Paul Jenkins: Phenomena Cross Wind Alternate

Paul Jenkins is an American artist whose paintings represent the inventiveness of American's post World War II Abstract Expressionist movement by employing a unique style of paint application on canvas and paper. Jenkins was born in Kansas City, Missouri in 1923; he joined the US Naval Air Corps in 1944 and under the G.I. Bill, studied at the New York Art Students League where he met Mark Rothko, Jackson Pollock and Barnett Newman. In 1953, he traveled to Europe and settled in Paris. His first solo exhibition was held in New York at the Martha Jackson Gallery in 1956.

During the 1950's, Jenkins achieved international fame for his enigmatic painterly abstractions. He became interested in using fluid veils of color to evoke mysterious, shifting spaces and non-representational gestures. This led him to title his paintings, "Phenomena's" often accompanied by an additional identifying phrase. Jenkins states, "I try to find the identity word that will secure an attitude towards the painting rather than provoke a visual object that the eye will seek out."

During an extended stay in the Caribbean in 1979, impasto, scraping and bold strokes of color began to appear in lieu of pouring in his work. Phenomena Cross Wind Alternate, 1980, currently for sale at the Art Cellar Exchange, is one of a few pivotal and key paintings in which Jenkins employed the scraped veils with prismatic concentration and developed this new style of working. The artist uses thick paint to reveal and break down the persistent features of the Newtonian prism. Zen Buddhism and the writings of Carl Jung have always influenced the transcendental directions of his work as is evident in many of his titles. Buddhism suggests that, "the path to enlightenment wasn’t through intellectual reasoning but through self-realization". Jenkins' paintings are a method of reaching inner peace and an unconscious state of understanding the world.

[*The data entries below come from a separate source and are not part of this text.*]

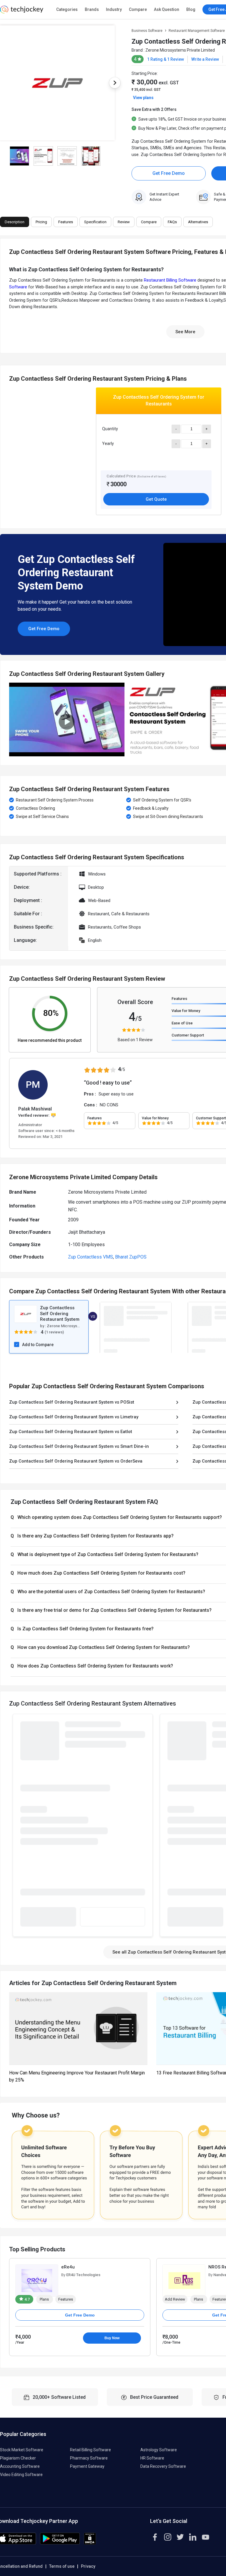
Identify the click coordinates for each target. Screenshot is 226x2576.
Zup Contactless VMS (90, 1257)
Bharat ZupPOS (131, 1257)
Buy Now (111, 2338)
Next (115, 83)
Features (179, 998)
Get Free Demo (168, 173)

Phenomena Cross Wind Alternate elicits a sense of emotion coupled with a dynamic energy though progressive color transitions and gestural object placement. This work was completed and titled to mark a cross road in his work, a change in the direction of his style and an alternate way of expression which has placed Paul Jenkins paintings in there rightful place with the great masters of non- objective action painting.